Challenges remain, however. Pardue highlights a great cause for concern among academic scientists: "Women do very well in graduate school and in postdocs, but we don't see them in faculty positions." Pardue and her colleagues are attempting to identify solutions to this "black hole at the end of postdocs." Among them are putting more women on search committees and adopting more family-friendly policies for younger faculty.
The study of gender differences was the main topic of Pardue's visiting lecture to the College's Introduction to Women's Studies class. A study on sex differences in health that Pardue chaired for the National Academy of Sciences concluded that there are "multiple, ubiquitous differences in the basic cellular biochemistries" between males and females.
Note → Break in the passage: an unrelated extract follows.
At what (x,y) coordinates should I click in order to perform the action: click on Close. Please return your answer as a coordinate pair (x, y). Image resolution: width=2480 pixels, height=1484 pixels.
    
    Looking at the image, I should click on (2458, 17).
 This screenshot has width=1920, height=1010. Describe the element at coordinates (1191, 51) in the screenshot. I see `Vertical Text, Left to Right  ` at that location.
The issue is how to recognize that fact without providing ammunition for improper discrimination.
As one student asked at the end of Pardue's talk, "How do we deal with the fact that science has been used to justify racism and sexism?" Pardue acknowledged the difficulties: "We're going to be dealing with that question for the rest of my life, and probably for the rest of your lives as well."
Still Going Strong
Since Mary-Lou Pardue began her career, the changes in science -- and for women in science -- have been revolutionary. "When I walked out of Yale, I could not have believed that we would be sequencing genomes now." The revolution has come about not through a single breakthrough, but by the steady, assiduous work of scientists like Pardue.
Pardue's return to William and Mary inspired an upcoming generation of scientists who will build on her legacy. But she's not done yet. As Professor Liz Allison, whose students joined Pardue for lunch during her visit, notes, "My students were amazed that after 50 years, she's still going strong, still publishing these exciting papers. You can see her eyes light up when she talks about her research."
After all, there are more dragons to slay. Asked by a student if she wanted to study other insects, the ever-modest Pardue responded: "I'd like to get the courage."
She added, with a twinkle in her eye, "I'd love to work on mosquitoes."